Task goal: Please output every entry below exactly as written, leaving out any pictures.

Exercise data:
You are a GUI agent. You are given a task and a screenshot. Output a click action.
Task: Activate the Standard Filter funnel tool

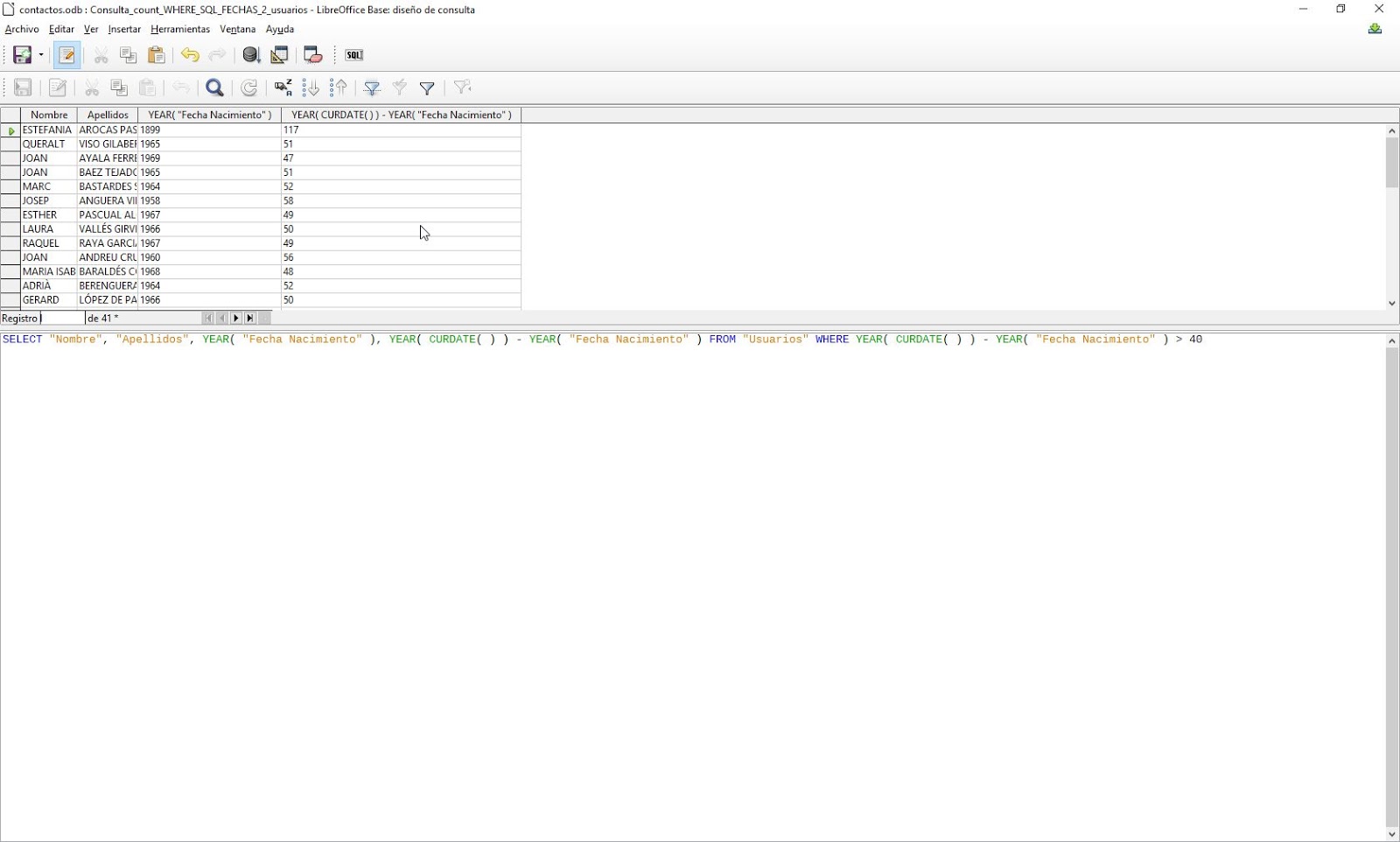coord(427,88)
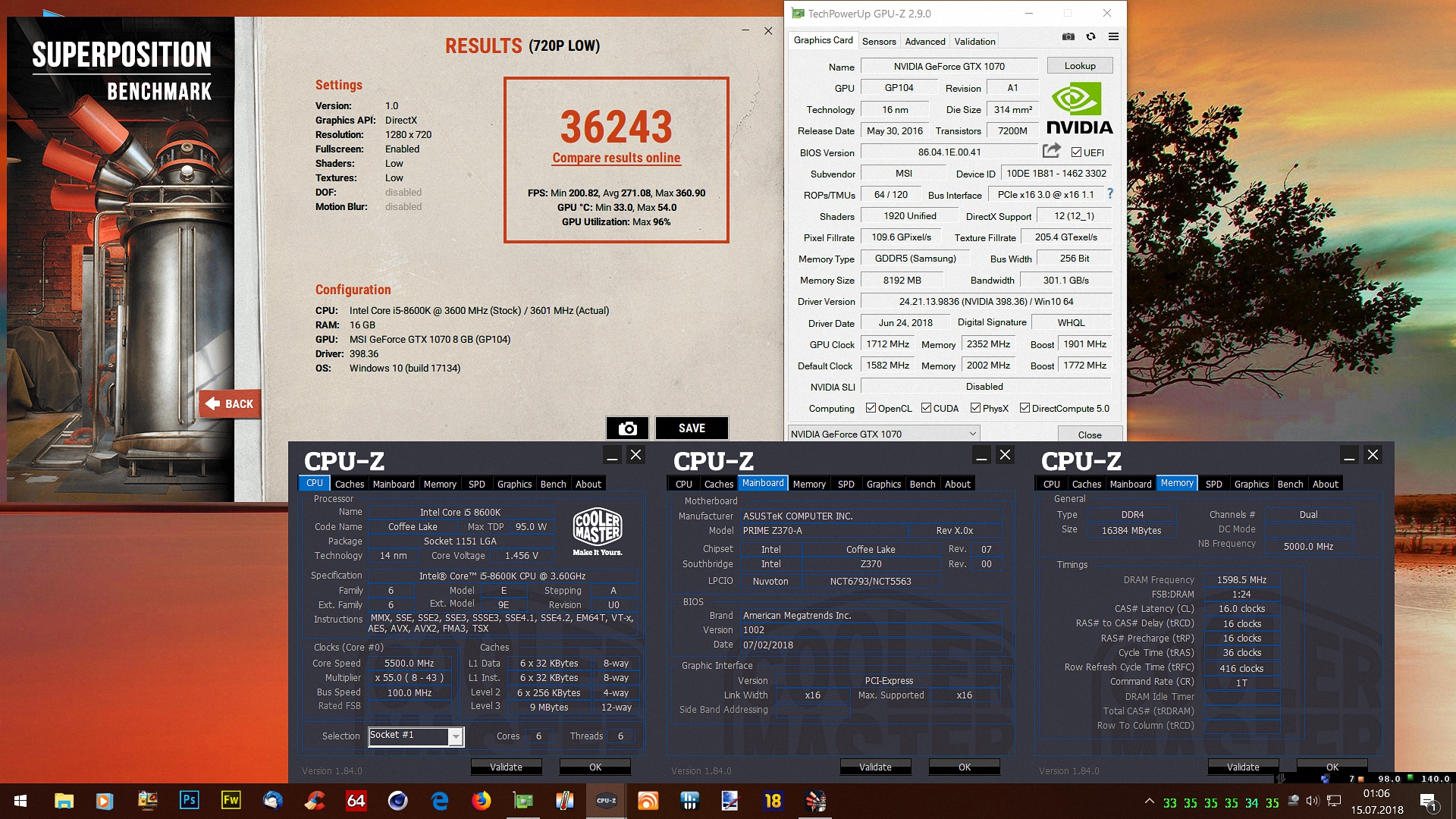Click the GPU-Z screenshot camera icon

coord(1068,36)
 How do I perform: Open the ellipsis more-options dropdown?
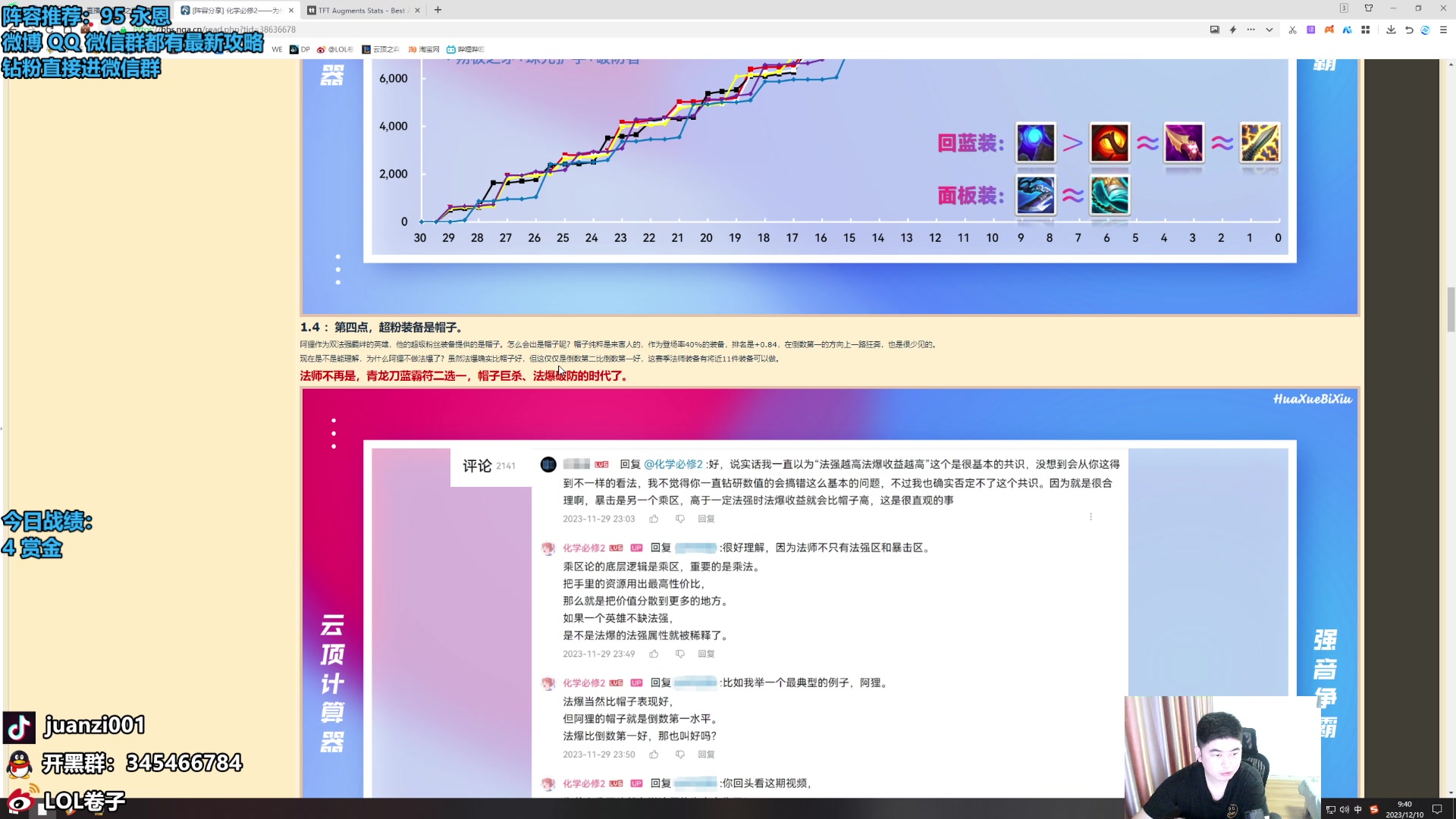pyautogui.click(x=1250, y=30)
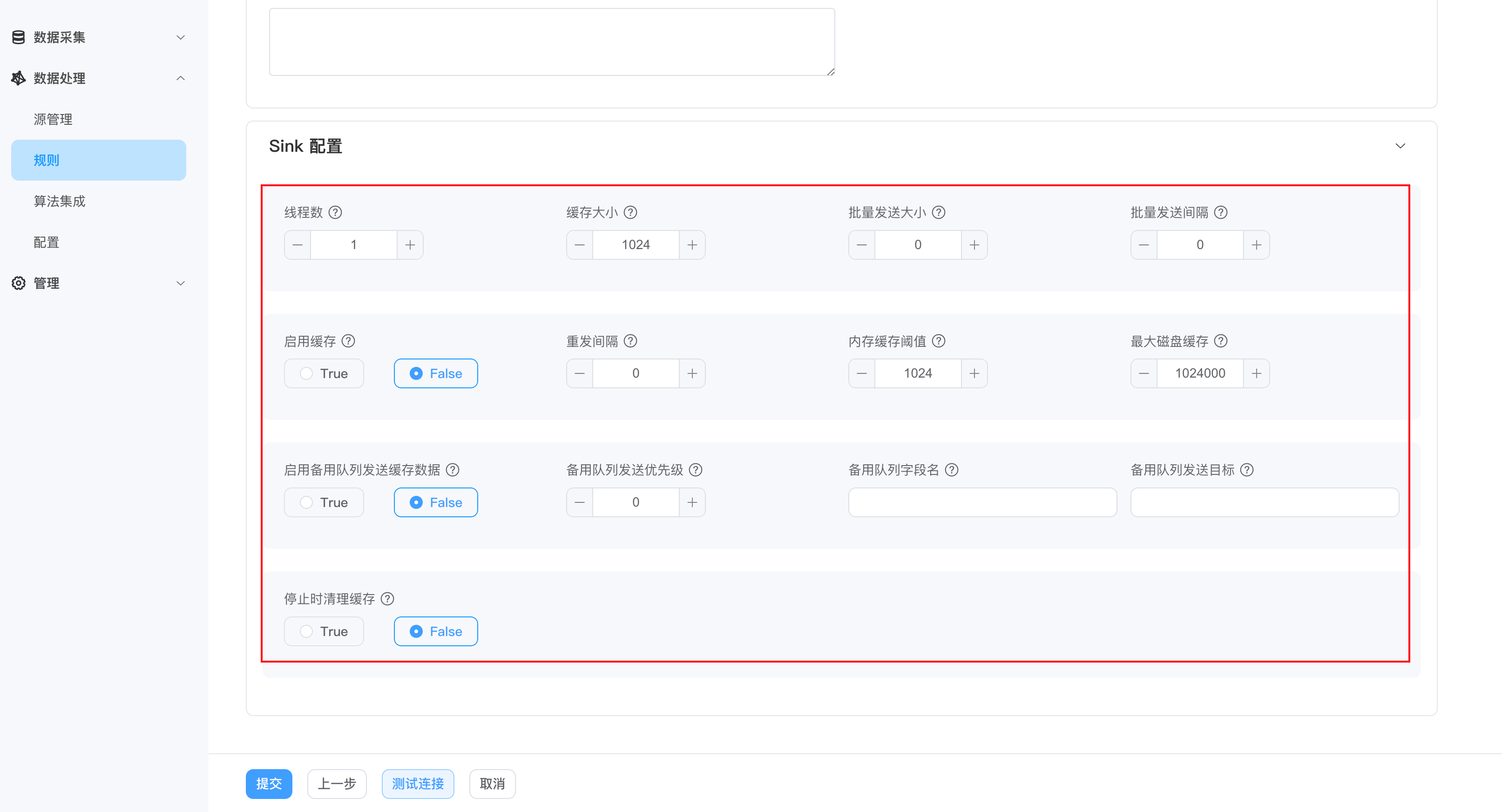The width and height of the screenshot is (1502, 812).
Task: Open 源管理 in the sidebar
Action: pyautogui.click(x=53, y=120)
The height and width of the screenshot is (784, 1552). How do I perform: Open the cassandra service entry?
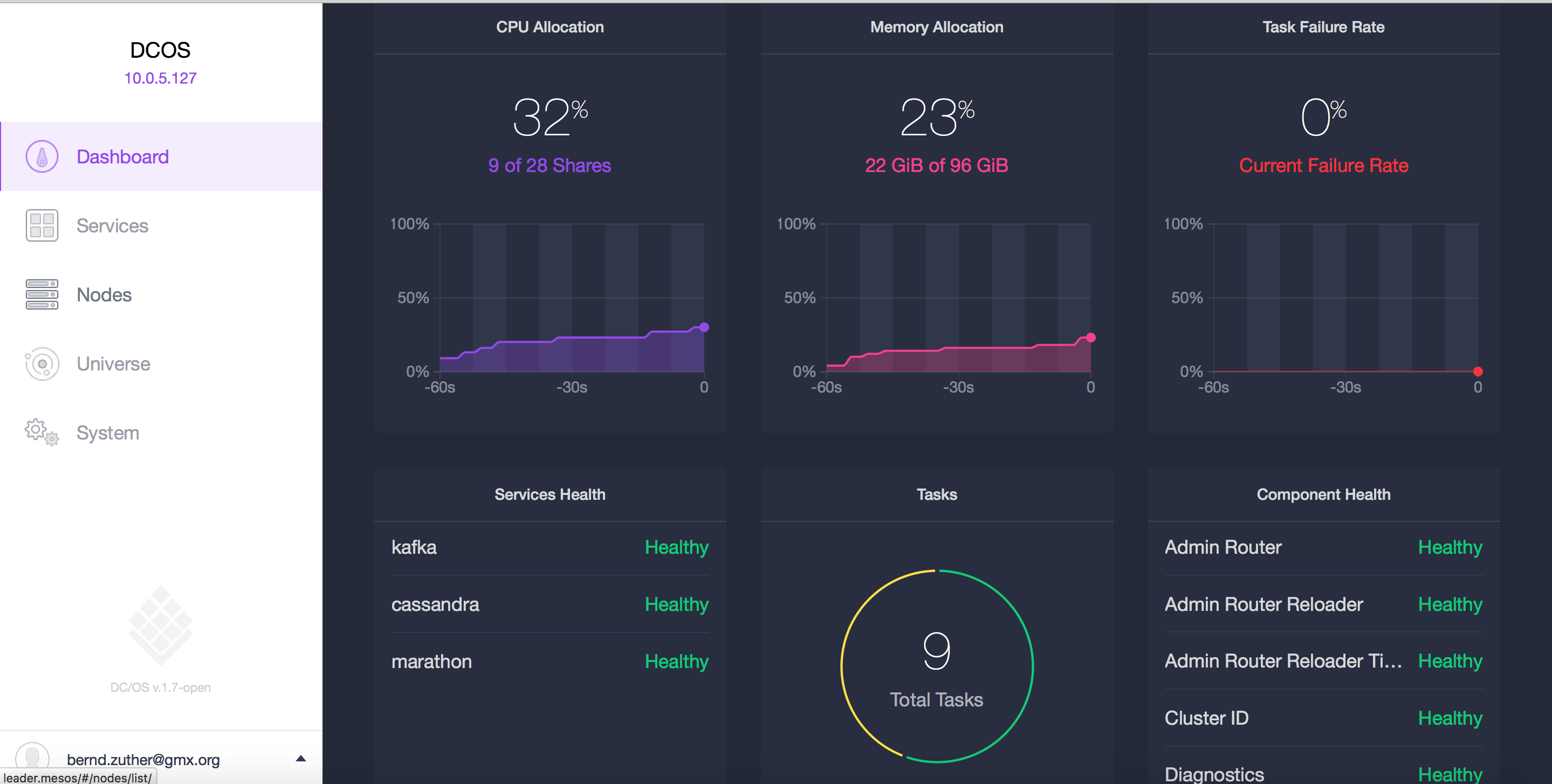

Answer space:
You are a GUI agent. You are given a task and a screenshot. Output a click action.
Task: Activate the Standard Filter funnel tool

coord(427,88)
Click the GPU-Z screenshot camera icon

coord(1068,36)
 How do I perform: Open the ellipsis more-options dropdown?
pyautogui.click(x=1250, y=30)
The width and height of the screenshot is (1502, 812).
Task: Open 源管理 in the sidebar
Action: pyautogui.click(x=53, y=120)
The height and width of the screenshot is (784, 1552). How do I perform: Open the cassandra service entry?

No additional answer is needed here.